Rosa Bianca è il nome con cui il gruppo firma i volantini, un gruppo per nulla omogeneo ma fondato su un’amicizia che condivide ogni aspetto della vita, le lezioni, la musica, la lettura di libri, anche quelli proibiti, l’amore e la scelta della professione, la ricerca della fede per alcuni, la vita insomma, nulla è escluso o censurato, scriveva Cristoph Probst, uno dei ragazzi che saranno uccisi:
“Di cosa si occupa la maggior parte della gente oggi? A loro tutto sembra importante, tranne l’unica cosa veramente importante: la domanda sul senso della vita! Che triste ironia.”
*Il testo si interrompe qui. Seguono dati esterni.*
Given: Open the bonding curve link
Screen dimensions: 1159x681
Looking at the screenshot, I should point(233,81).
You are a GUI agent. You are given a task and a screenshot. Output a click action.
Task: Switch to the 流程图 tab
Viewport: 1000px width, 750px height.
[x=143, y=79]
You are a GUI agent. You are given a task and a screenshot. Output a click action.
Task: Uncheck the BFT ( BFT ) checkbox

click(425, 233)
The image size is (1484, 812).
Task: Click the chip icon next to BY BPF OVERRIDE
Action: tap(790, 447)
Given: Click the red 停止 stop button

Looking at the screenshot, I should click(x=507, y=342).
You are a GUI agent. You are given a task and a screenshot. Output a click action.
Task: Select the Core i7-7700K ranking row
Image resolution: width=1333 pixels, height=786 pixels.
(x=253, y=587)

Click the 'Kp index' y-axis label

Una storia durata in tutto nove mesi, dall’estate del 1942 al febbraio del 1943, sei volantini diffusi tra la popolazione e poi il tragico epilogo.
Sembrava tutto finito, forse anche tutto inutile, ed invece quell’amicizia ha dato insperati e inaspettati frutti.
La mostra si snoda attraverso le foto e i documenti ritrovati, lettere, pagine di diario, le ultime c volontà espresse dai ragazzi e dal prof. Kurt Huber, prima di venire uccisi, appare così chiaro come la morte non sia la fine di tutto, ma come ebbero a dire “la vita non è che una grande avventura verso la luce”.
Willi Graf, dopo sei mesi di carcere e con davanti a sé una sentenza ormai irrevocabile, scriverà alla famiglia: «Non dovremmo forse quasi essere lieti di portare a questo mondo una croce che a volte sembra superare qualsiasi misura umana? Questa è in un certo senso letteralmente sequela di Cristo. Non vogliamo limitarci a sopportare questa croce: vogliamo amarla e cercare di vivere sempre più fiduciosi nel giudizio divino. Solo in questo modo si realizza il significato di questo tormento».